Menurut Kapolres, penangkapan dilakukan pada Selasa (20/1/2026) sekitar pukul 03.37 WIT, berdasarkan perintah langsung Kapolres Sorong. Operasi tersebut dipimpin Kasat Reskrim Polres Sorong IPTU Erikson Sitorus.
“Tim gabungan berhasil melakukan penangkapan terhadap terduga pelaku penikaman yang mengakibatkan korban meninggal dunia,” ujar Kapolres Sorong AKBP Edwin Parsaoran saat dikonfirmasi wartawan, Selasa (20/1/2026).
Kapolres menjelaskan, kronologis penangkapan bermula dari informasi bahwa terduga pelaku melarikan diri usai melakukan aksinya dan menuju Kampung Ayata, Distrik Aifat Timur Tengah, Kabupaten Maybrat.
Petugas gabungan kemudian melakukan penyisiran di lokasi tersebut. Kendati demikian, saat dilakukan pencarian, terduga pelaku tidak ditemukan.
“Setelah dilakukan penyelidikan lebih lanjut, tim mendapatkan informasi bahwa terduga pelaku berpindah lokasi dan berada di Kampung Sisir, Distrik Saifi, Kabupaten Sorong Selatan,” jelasnya.

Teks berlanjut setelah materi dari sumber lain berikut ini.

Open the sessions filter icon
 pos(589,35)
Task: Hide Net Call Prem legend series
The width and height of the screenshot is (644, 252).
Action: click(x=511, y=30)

Mendapatkan informasi tersebut, tim gabungan langsung bergerak menuju lokasi. Setibanya di Kampung Sisir, petugas mendapati terduga pelaku sedang tertidur.
“Tanpa perlawanan, terduga pelaku berhasil diamankan dan selanjutnya dibawa ke Polres Sorong untuk menjalani pemeriksaan lebih lanjut,” tuturnya.
Saat ini, terduga pelaku telah berada dalam pengamanan pihak kepolisian dan akan diproses sesuai dengan hukum yang berlaku. Polisi masih mendalami motif di balik penikaman yang menewaskan korban.
Pada kesempatan itu, Kapolres Sorong mengimbau masyarakat untuk tetap tenang dan mempercayakan penanganan kasus tersebut kepada pihak kepolisian.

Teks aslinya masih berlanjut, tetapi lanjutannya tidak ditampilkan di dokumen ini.